Gaza’s besieged people had barely any communications with the outside world on Saturday as Israeli jets dropped more bombs and suggested a long-threatened ground offensive against Hamas militants running the Palestinian enclave was starting.

Israel said troops sent in on Friday night were still in the field whereas previously it had made only brief sorties during three weeks of bombing to destroy Hamas whom it said killed 1,400 Israelis in an Oct. 7 assault.

“We attacked above the ground and under ground, we attacked terror operatives of all ranks, everywhere,” Defence Minister Yoav Gallant said.

Though there is no indication as yet of a ground invasion en masse, Israel is telling Gaza’s 2.3 million people to move away from the north where it says Hamas is hiding under civilian buildings. Palestinians say nowhere is safe, with bombs also smashing homes in the south of the densely populated territory.

Gaza’s phone and internet services have been almost completely cut since Friday evening, which the Palestinian Red Crescent blamed on Israel. The Israeli military did not immediately respond to a request for comment.

Aid agencies say a humanitarian catastrophe is unfolding for Gazans who are under a total Israeli blockade. Health authorities in the territory said 7,650 Palestinians have been killed since Israel’s bombardment began.

The head of the World Health Organization, Tedros Adhanom Ghebreyesus, said the blackout was blocking ambulances and evacuations of patients and denying people safe shelter.

He and other aid agencies said they could not contact their staff, but a representative from the International Committees of the Red Cross and Red Crescent in Gaza got an audio message out.

William Schomburg said medics were working around the clock while also dealing with personal tragedies. “I spoke to one doctor who had lost his brother and cousin the night before,” he told the BBC broadcaster in a clip the ICRC posted on X.

The few journalists who made contact with the outside world depicted a hellish situation.

“If you are dying, you can’t ring up the ambulance service. If you are struck, whatever happens, you can’t communicate with anyone,” Plestia Alaqad said in a video on social media with drones and planes buzzing in the background.

“There is no internet, no network, no service, no fuel to move around by car, no electricity, nothing.”

Billionaire entrepreneur Elon Musk offered help from his Starlink satellite network to support communications in Gaza for internationally recognised aid organisations.


Video from the Israeli side of the heavily fortified fence showed explosions in Gaza sending up clouds of smoke among a line of ruined buildings.

Al Jazeera, which broadcast live satellite TV footage overnight showing frequent blasts, said air strikes had hit areas around the enclave’s main hospital Al Shifa.

Israel had accused Hamas of using the hospital as a shield for tunnels and operational centres, which the group denied.

Reuters could not verify reports of strikes by the hospital.

An Al Jazeera correspondent said Palestinians were taking the dead and injured to hospital in their cars.

In Israel, some relatives of hostages taken during the Oct. 7 Hamas assault demanded a meeting with the Israeli government after what they called “the most terrible of all nights”.

“None of the war cabinet bothered to meet with the families of the hostages to explain one thing – whether the ground operation endangers the well-being of the 229 hostages in Gaza,” the Hostages and Missing Persons Families Forum headquarters said.

DATA BELOW —
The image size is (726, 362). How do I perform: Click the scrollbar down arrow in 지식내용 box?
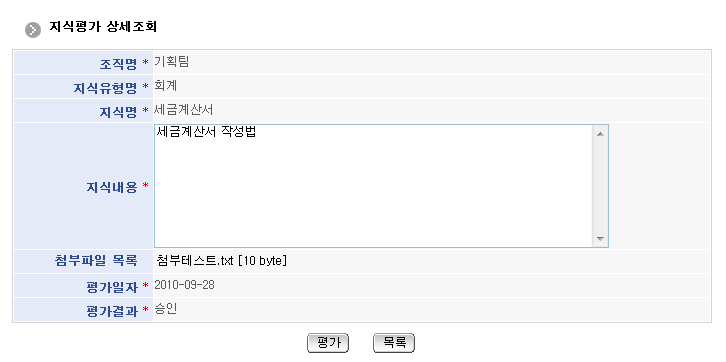600,238
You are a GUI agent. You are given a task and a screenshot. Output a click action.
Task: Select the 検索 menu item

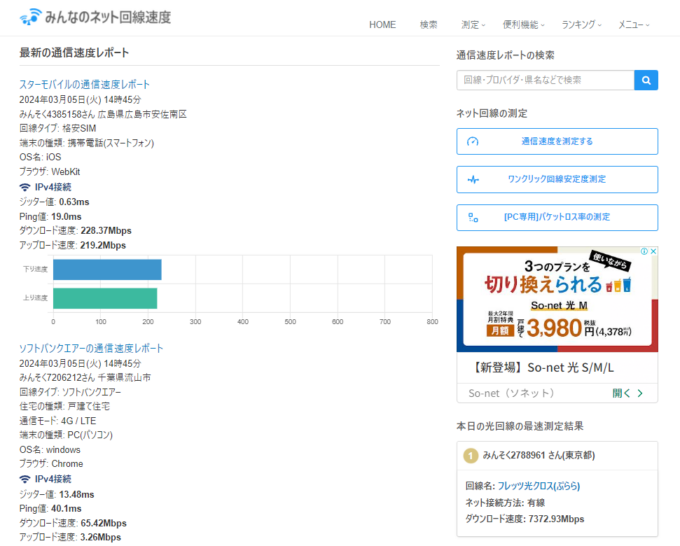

EXPLORE THE MATERIAL —
(1) In the news report on Gaza, why is Israel telling Gaza's people to move away from the north? Answer in one to three sentences.
(2) Write out the stretch of the news report on Gaza from "Israel had accused" through "Forum headquarters said.".

RESPONSES IN ORDER —
(1) Israel is telling them to leave the north because it says Hamas is hiding under civilian buildings there.

(2)
Israel had accused Hamas of using the hospital as a shield for tunnels and operational centres, which the group denied.

Reuters could not verify reports of strikes by the hospital.

An Al Jazeera correspondent said Palestinians were taking the dead and injured to hospital in their cars.

In Israel, some relatives of hostages taken during the Oct. 7 Hamas assault demanded a meeting with the Israeli government after what they called “the most terrible of all nights”.

“None of the war cabinet bothered to meet with the families of the hostages to explain one thing – whether the ground operation endangers the well-being of the 229 hostages in Gaza,” the Hostages and Missing Persons Families Forum headquarters said.